As my wife recovers her strength and joins me in my journeys from home to town, I've watched people look at my wife's bruised arms and then at me.
In social situations, should one feel obliged to explain a spouse's hematomas related to rolled and pricked veins before blood was finally collected for testing by medical professionals, or allow people's imaginations to roam?
Should one explain to one's tablemates the various ways cow flesh is prepared for consumption based on the cut of meat? Some cuts are naturally redder than others, due to roasting versus grilling or frying. Should one encourage a vegetarian diet, instead, or let Cory at Connors quietly explain the generally-accepted types of cuts?
Some say the Sun is temporarily cooling down, which will offset any climate change contribution our species makes through greenhouse-gas based heat-trapping increases. Would this mean our species has delayed the onset of a little "ice age"?
At my age, I have no beef about the way others want to live their lives.

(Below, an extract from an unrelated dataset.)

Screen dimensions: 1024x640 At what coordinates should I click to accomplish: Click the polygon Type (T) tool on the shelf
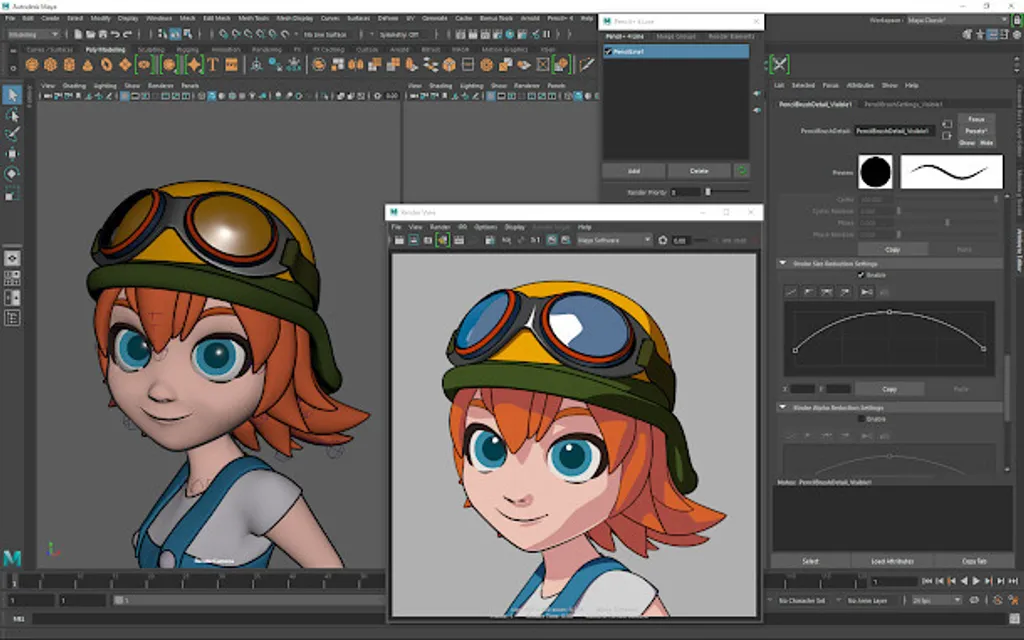(x=212, y=65)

Far too long has our species formed subcultures that encourage behaviour toward a group norm and don't meet the norms of other subcultures or individuals within a subculture.
Popular behavioural norms come and go like scents on the wind.

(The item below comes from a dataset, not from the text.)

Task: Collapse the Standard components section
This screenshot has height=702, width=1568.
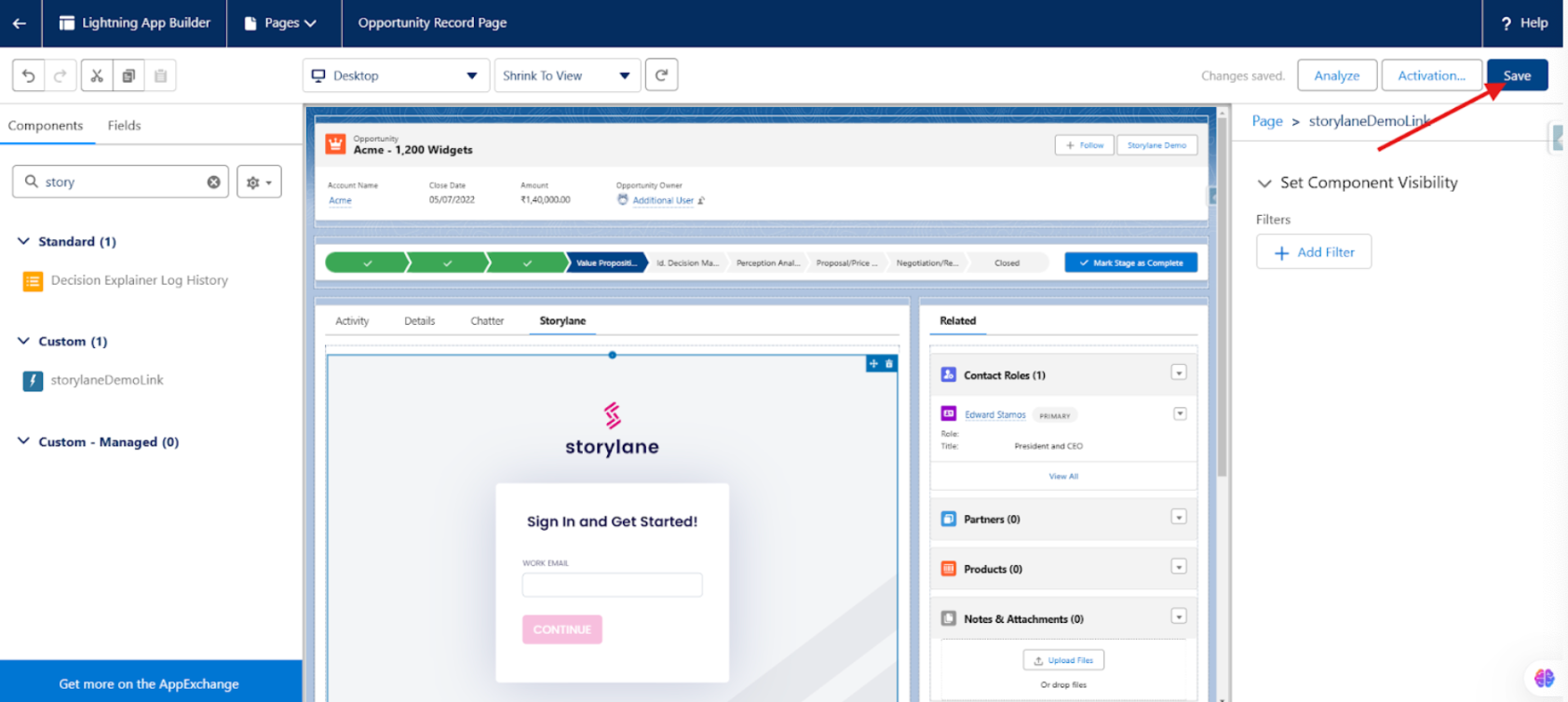Action: (24, 241)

Is it anyone's responsibility to protect all behaviour archetypes any more than it is one person's responsibility to protect all species?

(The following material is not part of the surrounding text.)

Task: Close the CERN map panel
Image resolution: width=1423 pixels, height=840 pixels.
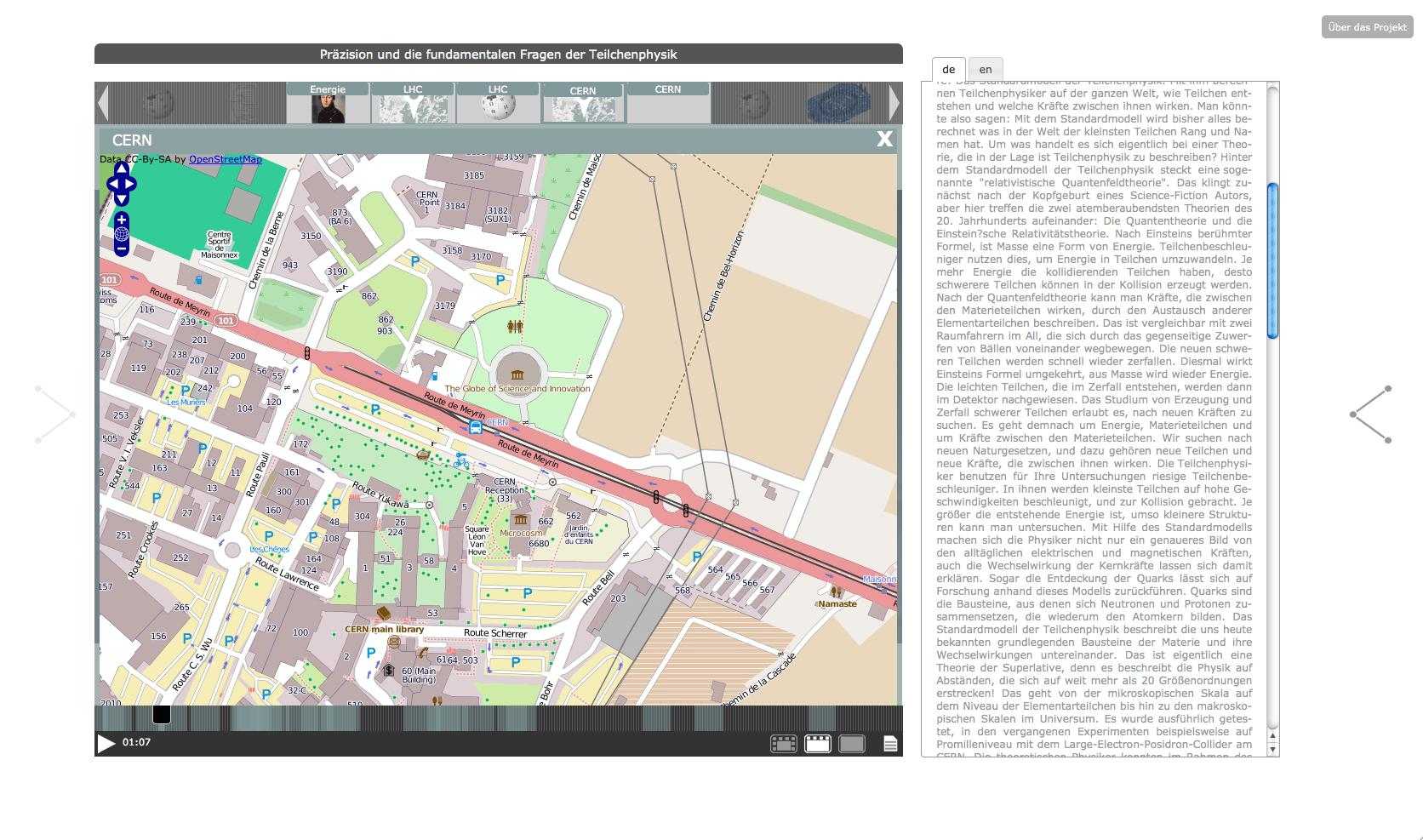Action: pos(885,140)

Should we prevent one person's general behaviour from transitioning to another?
Should we prevent one species' previous environmental adaptation for survival from transitioning to another?
This blog preserves the record of one person's observations about a species of life, an archetypal behaviour of interacting chemicals or states of energy. Any other assumption about these words cannot be justified.
My wife's recent near-death reminded me that lately I've wanted to take a break from being myself for a while. How is that possible? How does one go on holiday without one's self tagging along and leaving records of that self's existence in society?
Being a character, a role, in one's life gets old. I cannot be all roles to myself any more than I can be all roles to people around me.
When my wife's brother died four years ago, I saw with clarity that tomorrow is not guaranteed, so I pursued my dreamed-up wish of being a published author and wrote down the novel-sized stories that had formed in my thoughts over the years, a wish I first remember forming when I was about ten years old (around the time my girlfriend of three years died) and started writing short stories.
Now that my wife appears to be on the road to full health recovery, I look at the general norm - behaviour set or archetype - my personality and body represent (from my perspective, that is; I can only barely imagine what others might see/think of me from the perspective of their normal behaviours and/or personally-unfulfilled dreams and desires).
I retired from the habit of an office-based job a year after my brother in-law died. Is there a place to go where I can retire from being the me of the past 48 years and be someone else for a while?
Meditation is only getting me so far. I am still the same body, still in the same general lifestyle to which I was born. I am not leaving this planet or transitioning into some other species by letting my thoughts wander far afield. Classes of behaviour we call religion have matured (with well-established forms of prayer and meditation) but people's general personality types are the same they've been for thousands of years, quantities of people within personality types varying with popular whims, however.
This blog entry makes no conclusions - it simply sets the stage for where I want future blog entries to go, which represent me, an example of myself to myself and of myself of our species, and how our thoughts lead us to pursue thoughts or actions in moments not yet formed and recorded.
I have sought adrenaline rushes and death-defying acts and I still land here on Earth, my thoughts settling back into a basic personality, uniquely called me but composed of many archetypes.
Is there anything I can do that takes me outside the realm of human behaviour, makes no difference whether it affects human society (no need for long-term training/preparation to set records or establish new frontiers) and helps me discover what else is out there besides a view of the universe from our species' perspective? If I lost myself in the transition, how much would that matter if I didn't know, if I lost my "I" in the process?
Ageless questions. Predictable answers given to us by our ancestors.
I still exist and "I" wants more as long as it exists.
If technology existed to take away the "I" and make me something else entirely unknown, would I make the transition, never able to return or describe to my former self (as a member of my current species) what I am experiencing, and if the new existence makes any difference, better or worse, in being a part of this universe?
Would I tell you in this blog if the technology already exists and I'm contemplating being the first to try this one-shot deal for my own selfish reasons?
After all, why else would I be coalescing and expending our species' energy toward a single purpose?
Again, don't take this blog entry seriously - I'm exercising megalomaniac thoughts to establish a new character in this ongoing saga called "You Me Us."
Or am I?
Guess you'll have to wait to find out.
A thanks to Keneisha and Suz[...] at Comcast, Bryan at Target, Song K at Tortora, and a happy healing from wisdom teeth pulling for my nephew and niece.